▸ **Dataset extract**

= = = =

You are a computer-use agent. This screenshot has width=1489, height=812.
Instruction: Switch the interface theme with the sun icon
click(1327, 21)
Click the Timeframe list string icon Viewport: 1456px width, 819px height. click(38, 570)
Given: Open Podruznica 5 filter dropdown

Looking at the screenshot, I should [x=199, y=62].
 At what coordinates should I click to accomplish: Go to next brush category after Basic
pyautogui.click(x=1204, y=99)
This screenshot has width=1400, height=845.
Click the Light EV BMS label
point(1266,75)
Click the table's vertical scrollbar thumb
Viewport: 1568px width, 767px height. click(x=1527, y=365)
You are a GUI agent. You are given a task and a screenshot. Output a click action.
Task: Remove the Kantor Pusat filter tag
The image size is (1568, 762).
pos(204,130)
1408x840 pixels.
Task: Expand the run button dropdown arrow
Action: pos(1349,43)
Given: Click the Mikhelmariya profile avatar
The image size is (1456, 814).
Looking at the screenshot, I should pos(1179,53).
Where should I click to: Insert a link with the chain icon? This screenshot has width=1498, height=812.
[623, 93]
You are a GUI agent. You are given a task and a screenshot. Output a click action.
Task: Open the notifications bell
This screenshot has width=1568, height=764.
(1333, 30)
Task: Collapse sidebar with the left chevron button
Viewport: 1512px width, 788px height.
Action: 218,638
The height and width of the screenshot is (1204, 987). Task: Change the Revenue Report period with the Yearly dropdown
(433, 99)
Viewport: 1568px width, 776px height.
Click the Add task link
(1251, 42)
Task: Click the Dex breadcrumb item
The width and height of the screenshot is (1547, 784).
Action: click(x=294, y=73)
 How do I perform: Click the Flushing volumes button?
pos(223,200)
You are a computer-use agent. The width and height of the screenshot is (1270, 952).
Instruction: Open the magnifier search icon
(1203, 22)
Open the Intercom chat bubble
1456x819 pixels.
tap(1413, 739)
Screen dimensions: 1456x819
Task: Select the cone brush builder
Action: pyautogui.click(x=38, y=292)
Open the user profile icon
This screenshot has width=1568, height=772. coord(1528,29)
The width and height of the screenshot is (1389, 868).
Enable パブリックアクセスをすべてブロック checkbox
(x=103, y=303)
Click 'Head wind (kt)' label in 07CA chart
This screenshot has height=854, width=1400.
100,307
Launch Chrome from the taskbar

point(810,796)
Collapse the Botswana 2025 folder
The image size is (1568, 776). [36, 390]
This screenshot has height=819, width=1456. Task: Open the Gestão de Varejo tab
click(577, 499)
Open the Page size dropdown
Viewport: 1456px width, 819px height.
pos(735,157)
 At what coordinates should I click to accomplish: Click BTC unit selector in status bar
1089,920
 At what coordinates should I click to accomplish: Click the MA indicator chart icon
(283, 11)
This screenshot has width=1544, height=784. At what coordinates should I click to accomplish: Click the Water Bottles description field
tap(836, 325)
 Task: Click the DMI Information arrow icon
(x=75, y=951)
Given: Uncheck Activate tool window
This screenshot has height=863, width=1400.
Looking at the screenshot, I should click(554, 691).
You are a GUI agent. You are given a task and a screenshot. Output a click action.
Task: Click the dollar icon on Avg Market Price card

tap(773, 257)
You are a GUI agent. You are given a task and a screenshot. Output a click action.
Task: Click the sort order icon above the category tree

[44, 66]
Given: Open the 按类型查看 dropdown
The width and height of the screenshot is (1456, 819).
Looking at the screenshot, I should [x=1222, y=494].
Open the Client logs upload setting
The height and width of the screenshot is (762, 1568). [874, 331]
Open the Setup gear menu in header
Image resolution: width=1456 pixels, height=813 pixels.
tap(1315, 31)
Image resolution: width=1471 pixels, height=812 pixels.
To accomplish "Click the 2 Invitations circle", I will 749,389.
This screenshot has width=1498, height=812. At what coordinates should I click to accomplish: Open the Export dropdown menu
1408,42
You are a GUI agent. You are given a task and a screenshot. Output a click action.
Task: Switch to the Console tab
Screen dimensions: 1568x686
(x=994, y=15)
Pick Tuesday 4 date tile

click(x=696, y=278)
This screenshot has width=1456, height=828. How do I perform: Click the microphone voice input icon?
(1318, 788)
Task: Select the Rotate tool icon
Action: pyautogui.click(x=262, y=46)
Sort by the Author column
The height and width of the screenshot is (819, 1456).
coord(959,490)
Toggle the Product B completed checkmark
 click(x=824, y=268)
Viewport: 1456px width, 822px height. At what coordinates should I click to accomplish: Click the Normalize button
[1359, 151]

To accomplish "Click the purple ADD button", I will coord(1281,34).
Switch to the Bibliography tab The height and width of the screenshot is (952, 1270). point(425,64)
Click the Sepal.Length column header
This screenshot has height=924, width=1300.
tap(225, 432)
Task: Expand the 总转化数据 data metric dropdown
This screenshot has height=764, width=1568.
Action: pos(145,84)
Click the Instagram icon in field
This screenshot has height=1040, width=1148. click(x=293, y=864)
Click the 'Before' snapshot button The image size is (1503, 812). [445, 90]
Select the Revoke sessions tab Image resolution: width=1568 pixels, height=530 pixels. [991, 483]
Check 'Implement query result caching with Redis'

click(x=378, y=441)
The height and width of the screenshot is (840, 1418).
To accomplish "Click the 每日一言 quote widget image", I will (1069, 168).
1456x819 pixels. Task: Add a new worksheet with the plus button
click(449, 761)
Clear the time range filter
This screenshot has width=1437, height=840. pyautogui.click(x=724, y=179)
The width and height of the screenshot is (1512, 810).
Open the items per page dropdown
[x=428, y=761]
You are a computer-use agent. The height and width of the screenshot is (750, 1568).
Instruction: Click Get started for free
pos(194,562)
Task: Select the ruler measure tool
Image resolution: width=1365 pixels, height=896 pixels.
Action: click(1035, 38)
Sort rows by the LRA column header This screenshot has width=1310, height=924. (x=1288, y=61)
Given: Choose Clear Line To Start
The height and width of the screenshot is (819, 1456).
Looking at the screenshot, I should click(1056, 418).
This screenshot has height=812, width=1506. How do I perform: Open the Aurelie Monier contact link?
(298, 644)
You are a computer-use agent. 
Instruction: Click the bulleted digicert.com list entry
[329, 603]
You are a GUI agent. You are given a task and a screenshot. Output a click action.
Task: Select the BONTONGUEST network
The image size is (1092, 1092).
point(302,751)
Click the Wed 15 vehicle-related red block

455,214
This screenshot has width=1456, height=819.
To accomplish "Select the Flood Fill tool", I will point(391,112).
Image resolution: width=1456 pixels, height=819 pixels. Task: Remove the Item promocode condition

= = = =

▸ **What you are asked to do**
Out of the records above, pick each line that contains the string "Remove".

▸ **The answer**
Task: Remove the Kantor Pusat filter tag
Image resolution: width=1456 pixels, height=819 pixels. Task: Remove the Item promocode condition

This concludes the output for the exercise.